Reading text:

As of 2025, Dundee is ranked within the top 500 universities in the world according to the major global rankings (Times, QS, and ARWU); placing 301-350th in the Times World University rankings, joint 428th in the QS World University Rankings and 301-400th in the Academic Ranking of World Universities. The university was The Times Good University Guide's "Scottish University of the Year" consecutively in 2015/16 and 2016/17.

===Subject rankings===

In both the 2021 and 2014 Research Excellence Framework which assesses research output between 2008 and 2020, the quality of research for Biological Sciences at Dundee is ranked 2nd in the United Kingdom by GPA, behind only the specialist Institute of Cancer Research. According to the 2024 Times Higher Education World University Rankings by Subject, Dundee's strongest subjects are Life Sciences, ranked in the top 125 in the world and Law, ranked in the top 150 in the world. The 2023 QS World University Rankings by Subject ranks the university in the top 200 in the world for Pharmacy & Pharmacology, Biological Sciences, Art & Design, Nursing, and Medicine.

Records provided:
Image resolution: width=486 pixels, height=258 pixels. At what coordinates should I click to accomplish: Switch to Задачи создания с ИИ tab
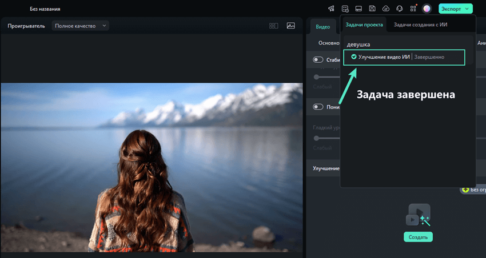[420, 25]
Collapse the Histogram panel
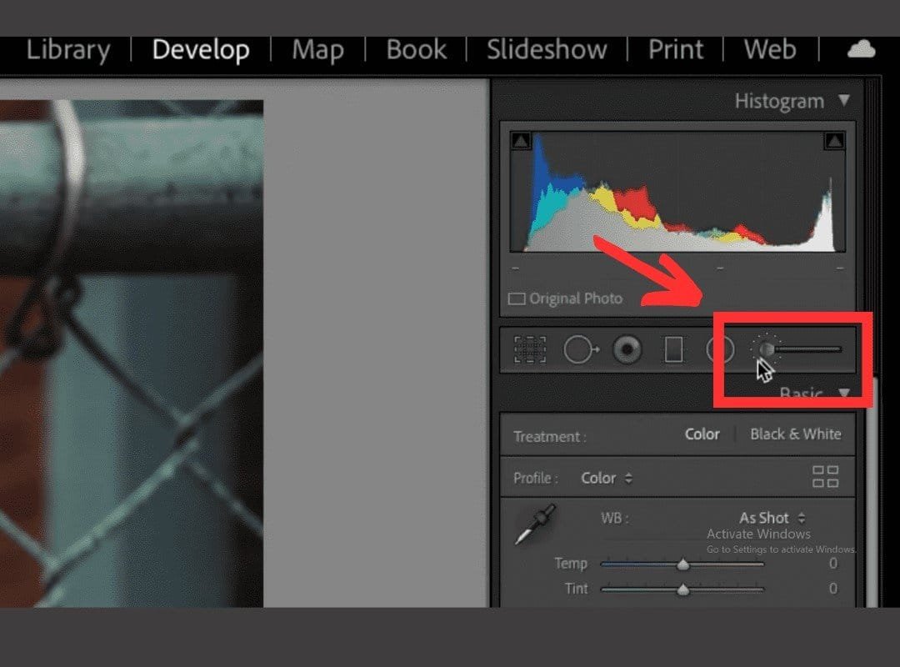This screenshot has width=900, height=667. [x=843, y=100]
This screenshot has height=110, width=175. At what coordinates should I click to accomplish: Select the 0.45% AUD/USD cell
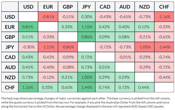(28, 67)
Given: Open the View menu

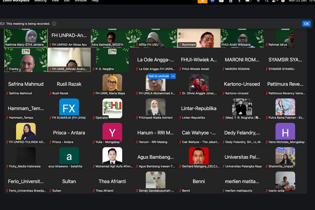Looking at the screenshot, I should 55,1.
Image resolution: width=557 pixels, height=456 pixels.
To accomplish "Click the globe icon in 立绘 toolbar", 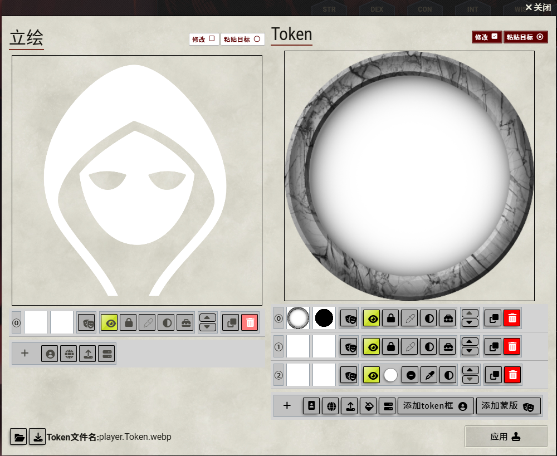I will click(69, 354).
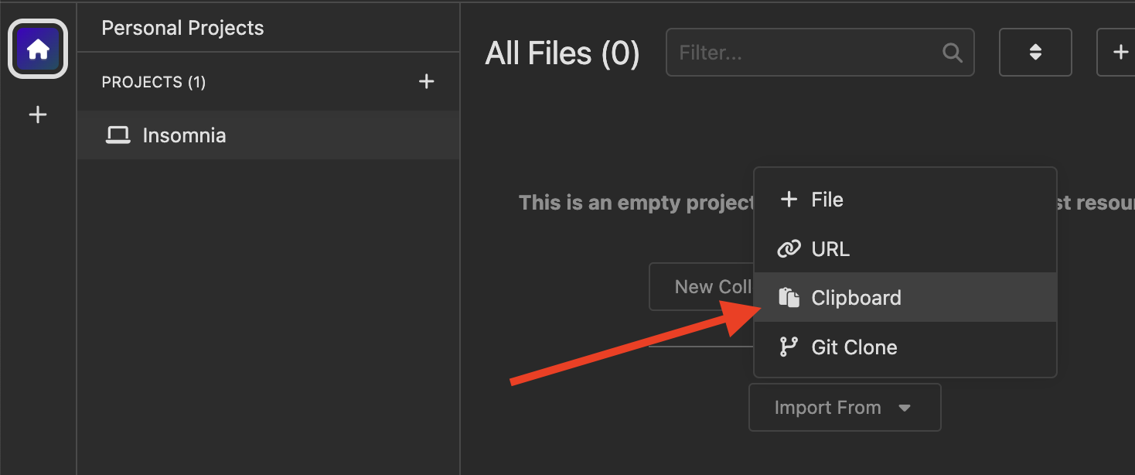This screenshot has width=1135, height=475.
Task: Select Git Clone from the import menu
Action: (x=854, y=347)
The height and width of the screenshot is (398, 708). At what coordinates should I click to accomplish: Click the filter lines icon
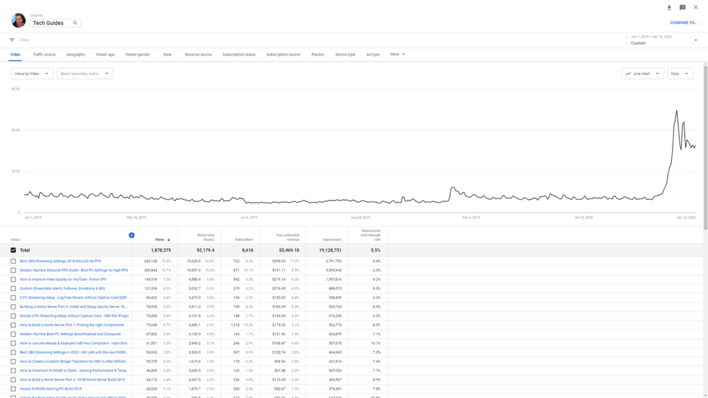[x=12, y=40]
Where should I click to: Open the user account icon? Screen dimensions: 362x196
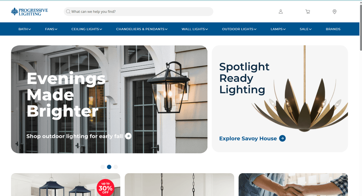click(281, 11)
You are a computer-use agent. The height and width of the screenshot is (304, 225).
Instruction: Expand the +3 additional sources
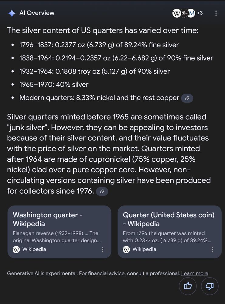click(201, 13)
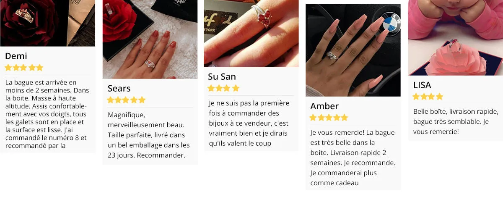This screenshot has height=197, width=503.
Task: View LISA's pink rose box photo
Action: click(x=456, y=38)
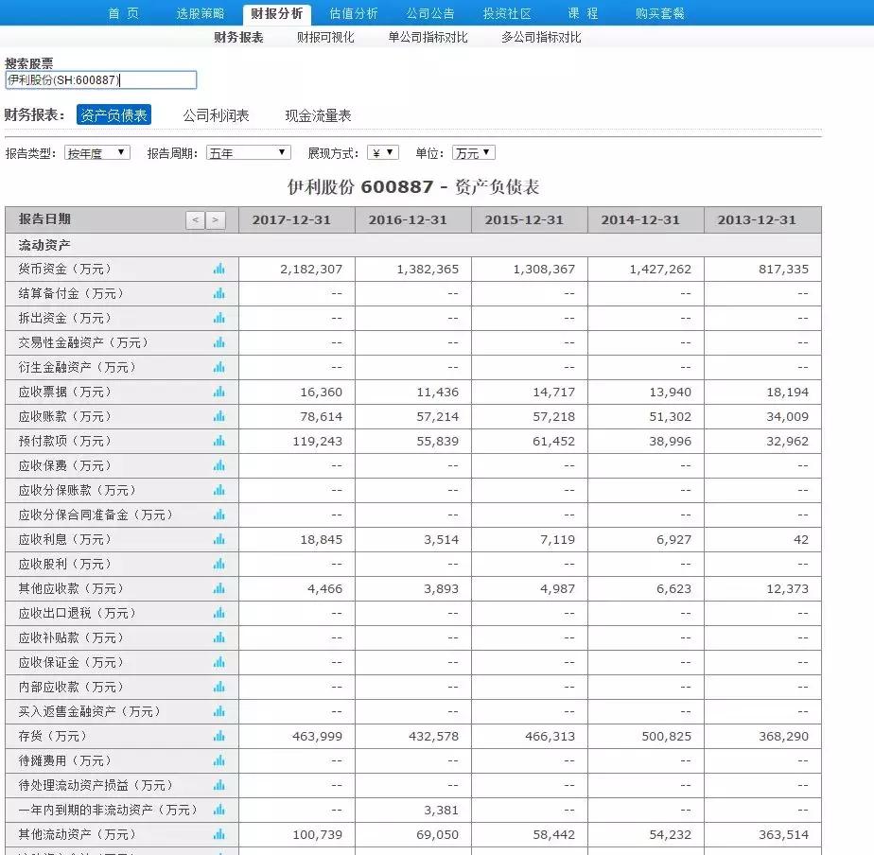874x855 pixels.
Task: Open the chart view for 应收票据
Action: coord(219,392)
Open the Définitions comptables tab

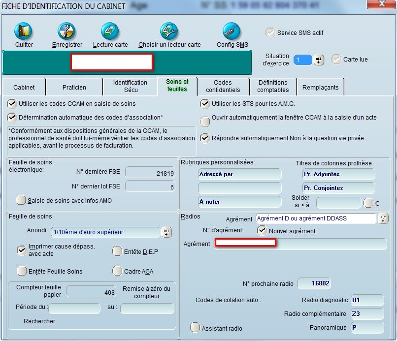pyautogui.click(x=273, y=86)
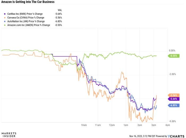Open the Markets Insider logo
This screenshot has height=138, width=186.
pyautogui.click(x=9, y=135)
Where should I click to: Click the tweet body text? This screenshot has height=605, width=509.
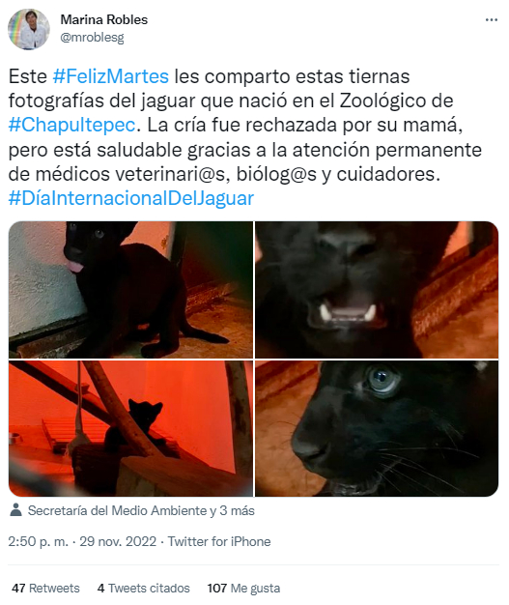click(x=245, y=137)
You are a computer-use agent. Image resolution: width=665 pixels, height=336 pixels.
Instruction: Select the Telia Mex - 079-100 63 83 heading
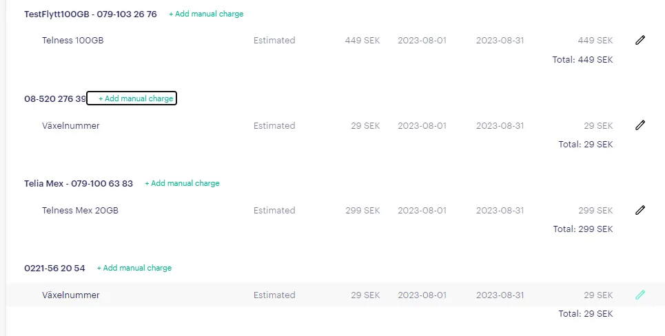pos(79,183)
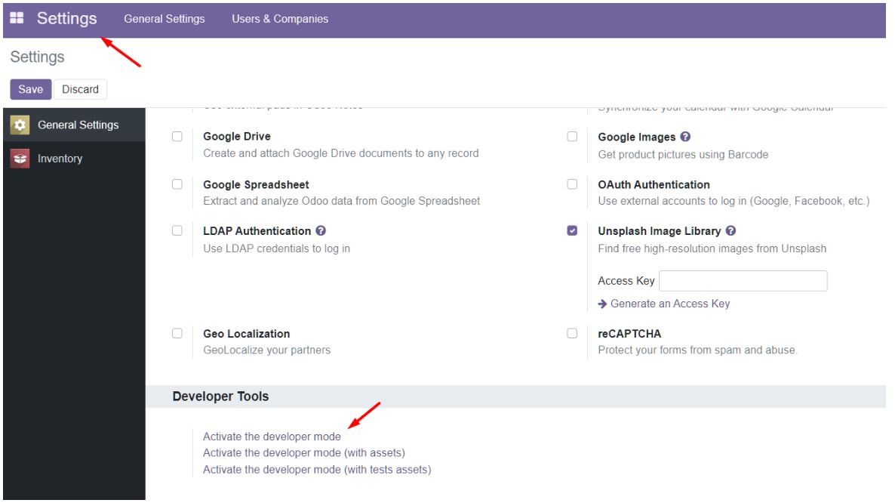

Apply what you read:
a - According to the text on the University of Dundee's rankings, in which academic years was Dundee named The Times Good University Guide's "Scottish University of the Year"?
b - Repeat the text on the University of Dundee's rankings between "As of 2025, Dundee" and "2015/16 and 2016/17.", inclusive.
c - Pick up the text on the University of Dundee's rankings after its final sentence and continue it.
The entries are separate material from the text on the University of Dundee's rankings.

Written answers:
a - Dundee was named "Scottish University of the Year" in 2015/16 and 2016/17.

b -
As of 2025, Dundee is ranked within the top 500 universities in the world according to the major global rankings (Times, QS, and ARWU); placing 301-350th in the Times World University rankings, joint 428th in the QS World University Rankings and 301-400th in the Academic Ranking of World Universities. The university was The Times Good University Guide's "Scottish University of the Year" consecutively in 2015/16 and 2016/17.

c -
In the 2024 Guardian university rankings in the UK, Dundee's subject offerings in Dentistry (3rd in UK, 1st in Scotland), and Computer science and information systems (9th in UK, 3rd in Scotland) rank within the top ten nationally. In 2023/2024 Anatomy & Physiology, Art and Design, Biological Sciences, Social Work and Medicine rank within the top ten nationally in at least one of the rankings.

==Student life==

Students at Dundee are represented by the university's students' representative council and the rector in common with other universities in Scotland sharing the ancient organisational structure.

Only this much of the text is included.